(ENTRIES SHOWN Opens)
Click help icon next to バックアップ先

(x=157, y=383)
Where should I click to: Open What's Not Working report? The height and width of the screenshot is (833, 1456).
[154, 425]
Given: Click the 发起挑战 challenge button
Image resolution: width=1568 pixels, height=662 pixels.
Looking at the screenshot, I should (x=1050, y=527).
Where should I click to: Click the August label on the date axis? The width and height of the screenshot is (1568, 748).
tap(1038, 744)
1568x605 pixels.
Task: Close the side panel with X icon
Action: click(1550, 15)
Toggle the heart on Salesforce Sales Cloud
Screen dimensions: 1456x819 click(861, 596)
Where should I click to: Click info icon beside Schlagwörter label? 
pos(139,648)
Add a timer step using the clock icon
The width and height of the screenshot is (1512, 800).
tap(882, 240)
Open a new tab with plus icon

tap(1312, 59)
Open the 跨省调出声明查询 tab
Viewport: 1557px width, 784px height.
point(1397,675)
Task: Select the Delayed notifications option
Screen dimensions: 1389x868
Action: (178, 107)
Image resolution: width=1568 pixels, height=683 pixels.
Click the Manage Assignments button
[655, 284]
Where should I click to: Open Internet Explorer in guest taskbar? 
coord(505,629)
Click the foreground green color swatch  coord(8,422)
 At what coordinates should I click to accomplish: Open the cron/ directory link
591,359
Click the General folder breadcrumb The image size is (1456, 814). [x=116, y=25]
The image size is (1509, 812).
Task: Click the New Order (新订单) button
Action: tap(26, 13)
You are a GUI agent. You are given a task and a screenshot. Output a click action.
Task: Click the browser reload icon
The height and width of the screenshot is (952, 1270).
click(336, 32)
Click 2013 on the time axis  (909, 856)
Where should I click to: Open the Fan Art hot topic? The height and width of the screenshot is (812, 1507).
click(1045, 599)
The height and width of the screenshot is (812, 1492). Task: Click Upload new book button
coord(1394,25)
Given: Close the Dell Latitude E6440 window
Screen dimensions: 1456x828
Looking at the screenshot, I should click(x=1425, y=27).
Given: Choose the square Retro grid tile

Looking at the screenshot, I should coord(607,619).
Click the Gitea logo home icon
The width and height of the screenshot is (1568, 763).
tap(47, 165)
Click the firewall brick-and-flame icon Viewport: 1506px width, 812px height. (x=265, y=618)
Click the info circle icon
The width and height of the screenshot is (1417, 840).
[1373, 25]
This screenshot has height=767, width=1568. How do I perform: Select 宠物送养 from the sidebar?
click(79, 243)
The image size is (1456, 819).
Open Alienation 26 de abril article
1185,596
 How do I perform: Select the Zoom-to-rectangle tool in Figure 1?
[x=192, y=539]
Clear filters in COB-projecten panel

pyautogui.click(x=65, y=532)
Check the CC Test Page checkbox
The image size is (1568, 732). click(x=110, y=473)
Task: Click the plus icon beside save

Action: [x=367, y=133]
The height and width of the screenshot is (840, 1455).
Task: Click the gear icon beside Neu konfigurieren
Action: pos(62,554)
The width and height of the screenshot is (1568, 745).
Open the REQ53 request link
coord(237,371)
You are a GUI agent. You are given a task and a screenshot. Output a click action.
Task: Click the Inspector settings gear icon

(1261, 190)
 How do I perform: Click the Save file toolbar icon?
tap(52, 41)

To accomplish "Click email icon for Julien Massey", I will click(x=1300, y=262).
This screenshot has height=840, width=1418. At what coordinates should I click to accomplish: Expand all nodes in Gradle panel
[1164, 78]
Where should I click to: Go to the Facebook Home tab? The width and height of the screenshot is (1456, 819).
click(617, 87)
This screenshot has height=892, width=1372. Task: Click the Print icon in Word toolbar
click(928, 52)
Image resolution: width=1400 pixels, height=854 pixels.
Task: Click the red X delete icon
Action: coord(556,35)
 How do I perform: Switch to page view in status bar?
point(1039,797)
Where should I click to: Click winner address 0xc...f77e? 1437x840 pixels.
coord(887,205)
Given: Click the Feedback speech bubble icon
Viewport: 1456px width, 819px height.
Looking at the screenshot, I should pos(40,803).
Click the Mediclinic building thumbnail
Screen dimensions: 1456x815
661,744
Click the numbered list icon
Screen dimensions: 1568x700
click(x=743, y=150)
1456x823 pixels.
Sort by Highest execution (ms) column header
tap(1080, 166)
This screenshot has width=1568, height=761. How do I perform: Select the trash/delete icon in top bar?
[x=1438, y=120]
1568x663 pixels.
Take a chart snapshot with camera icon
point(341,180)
(ENTRIES SHOWN Closes)
**HOW TO COMPLETE THIS TASK**
Copy all of the data above, character for character.

**TASK ANSWER**
Click help icon next to バックアップ先

(x=157, y=383)
Where should I click to: Open What's Not Working report? The height and width of the screenshot is (833, 1456).
[154, 425]
Given: Click the 发起挑战 challenge button
Image resolution: width=1568 pixels, height=662 pixels.
Looking at the screenshot, I should (x=1050, y=527).
Where should I click to: Click the August label on the date axis? The width and height of the screenshot is (1568, 748).
tap(1038, 744)
1568x605 pixels.
Task: Close the side panel with X icon
Action: click(1550, 15)
Toggle the heart on Salesforce Sales Cloud
Screen dimensions: 1456x819 click(861, 596)
Where should I click to: Click info icon beside Schlagwörter label? 
pos(139,648)
Add a timer step using the clock icon
The width and height of the screenshot is (1512, 800).
tap(882, 240)
Open a new tab with plus icon

tap(1312, 59)
Open the 跨省调出声明查询 tab
Viewport: 1557px width, 784px height.
point(1397,675)
Task: Select the Delayed notifications option
Screen dimensions: 1389x868
Action: (178, 107)
Image resolution: width=1568 pixels, height=683 pixels.
Click the Manage Assignments button
[655, 284]
Where should I click to: Open Internet Explorer in guest taskbar? 
coord(505,629)
Click the foreground green color swatch  coord(8,422)
 At what coordinates should I click to accomplish: Open the cron/ directory link
591,359
Click the General folder breadcrumb The image size is (1456, 814). [x=116, y=25]
The image size is (1509, 812).
Task: Click the New Order (新订单) button
Action: tap(26, 13)
You are a GUI agent. You are given a task and a screenshot. Output a click action.
Task: Click the browser reload icon
The height and width of the screenshot is (952, 1270).
click(336, 32)
Click 2013 on the time axis  (909, 856)
Where should I click to: Open the Fan Art hot topic? The height and width of the screenshot is (812, 1507).
click(1045, 599)
The height and width of the screenshot is (812, 1492). Task: Click Upload new book button
coord(1394,25)
Given: Close the Dell Latitude E6440 window
Screen dimensions: 1456x828
Looking at the screenshot, I should click(x=1425, y=27).
Given: Choose the square Retro grid tile

Looking at the screenshot, I should coord(607,619).
Click the Gitea logo home icon
The width and height of the screenshot is (1568, 763).
tap(47, 165)
Click the firewall brick-and-flame icon Viewport: 1506px width, 812px height. (x=265, y=618)
Click the info circle icon
The width and height of the screenshot is (1417, 840).
[1373, 25]
This screenshot has height=767, width=1568. How do I perform: Select 宠物送养 from the sidebar?
click(79, 243)
The image size is (1456, 819).
Open Alienation 26 de abril article
1185,596
 How do I perform: Select the Zoom-to-rectangle tool in Figure 1?
[x=192, y=539]
Clear filters in COB-projecten panel

pyautogui.click(x=65, y=532)
Check the CC Test Page checkbox
The image size is (1568, 732). click(x=110, y=473)
Task: Click the plus icon beside save

Action: [x=367, y=133]
The height and width of the screenshot is (840, 1455).
Task: Click the gear icon beside Neu konfigurieren
Action: pos(62,554)
The width and height of the screenshot is (1568, 745).
Open the REQ53 request link
coord(237,371)
You are a GUI agent. You are given a task and a screenshot. Output a click action.
Task: Click the Inspector settings gear icon

(1261, 190)
 How do I perform: Click the Save file toolbar icon?
tap(52, 41)

To accomplish "Click email icon for Julien Massey", I will click(x=1300, y=262).
This screenshot has height=840, width=1418. At what coordinates should I click to accomplish: Expand all nodes in Gradle panel
[1164, 78]
Where should I click to: Go to the Facebook Home tab? The width and height of the screenshot is (1456, 819).
click(617, 87)
This screenshot has height=892, width=1372. Task: Click the Print icon in Word toolbar
click(928, 52)
Image resolution: width=1400 pixels, height=854 pixels.
Task: Click the red X delete icon
Action: coord(556,35)
 How do I perform: Switch to page view in status bar?
point(1039,797)
Where should I click to: Click winner address 0xc...f77e? 1437x840 pixels.
coord(887,205)
Given: Click the Feedback speech bubble icon
Viewport: 1456px width, 819px height.
Looking at the screenshot, I should pos(40,803).
Click the Mediclinic building thumbnail
Screen dimensions: 1456x815
661,744
Click the numbered list icon
Screen dimensions: 1568x700
click(x=743, y=150)
1456x823 pixels.
Sort by Highest execution (ms) column header
tap(1080, 166)
This screenshot has width=1568, height=761. How do I perform: Select the trash/delete icon in top bar?
[x=1438, y=120]
1568x663 pixels.
Take a chart snapshot with camera icon
point(341,180)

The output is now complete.